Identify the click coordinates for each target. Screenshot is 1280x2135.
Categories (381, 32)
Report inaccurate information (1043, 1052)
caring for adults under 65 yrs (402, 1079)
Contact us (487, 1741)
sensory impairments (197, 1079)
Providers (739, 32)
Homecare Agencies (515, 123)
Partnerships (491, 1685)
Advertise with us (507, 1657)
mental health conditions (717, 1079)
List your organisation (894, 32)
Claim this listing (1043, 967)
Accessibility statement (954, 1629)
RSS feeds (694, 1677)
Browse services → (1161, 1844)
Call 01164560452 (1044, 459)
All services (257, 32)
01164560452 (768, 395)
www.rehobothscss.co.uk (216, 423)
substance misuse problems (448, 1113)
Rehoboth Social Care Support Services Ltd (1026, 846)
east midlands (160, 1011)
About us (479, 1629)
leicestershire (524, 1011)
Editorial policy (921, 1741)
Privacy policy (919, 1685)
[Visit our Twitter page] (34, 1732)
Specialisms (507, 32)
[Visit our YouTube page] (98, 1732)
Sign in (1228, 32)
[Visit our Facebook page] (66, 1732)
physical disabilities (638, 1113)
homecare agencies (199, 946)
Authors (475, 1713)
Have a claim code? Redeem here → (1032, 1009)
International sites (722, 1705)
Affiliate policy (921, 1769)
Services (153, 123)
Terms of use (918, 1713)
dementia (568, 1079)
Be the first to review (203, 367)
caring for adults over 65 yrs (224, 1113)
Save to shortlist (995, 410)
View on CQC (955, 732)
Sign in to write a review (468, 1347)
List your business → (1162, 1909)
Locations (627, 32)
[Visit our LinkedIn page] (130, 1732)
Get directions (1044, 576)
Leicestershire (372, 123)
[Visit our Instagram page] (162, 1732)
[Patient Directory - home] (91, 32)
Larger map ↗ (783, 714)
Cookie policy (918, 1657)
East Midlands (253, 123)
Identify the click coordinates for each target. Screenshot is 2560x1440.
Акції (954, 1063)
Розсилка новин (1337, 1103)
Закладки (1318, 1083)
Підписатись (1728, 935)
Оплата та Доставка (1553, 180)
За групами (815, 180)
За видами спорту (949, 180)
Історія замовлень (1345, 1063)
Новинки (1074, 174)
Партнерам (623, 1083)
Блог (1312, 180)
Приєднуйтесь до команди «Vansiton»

---*---

**REQUIRED ACTION**. Could you write out, exactly as they stand, only the lines above that begin at the line with "International sites (722, 1705)" and stop after the line with "Get directions (1044, 576)"?

**EXPECTED ANSWER**.
International sites (722, 1705)
Affiliate policy (921, 1769)
Services (153, 123)
Terms of use (918, 1713)
dementia (568, 1079)
Be the first to review (203, 367)
caring for adults over 65 yrs (224, 1113)
Save to shortlist (995, 410)
View on CQC (955, 732)
Sign in to write a review (468, 1347)
List your business → (1162, 1909)
Locations (627, 32)
[Visit our LinkedIn page] (130, 1732)
Get directions (1044, 576)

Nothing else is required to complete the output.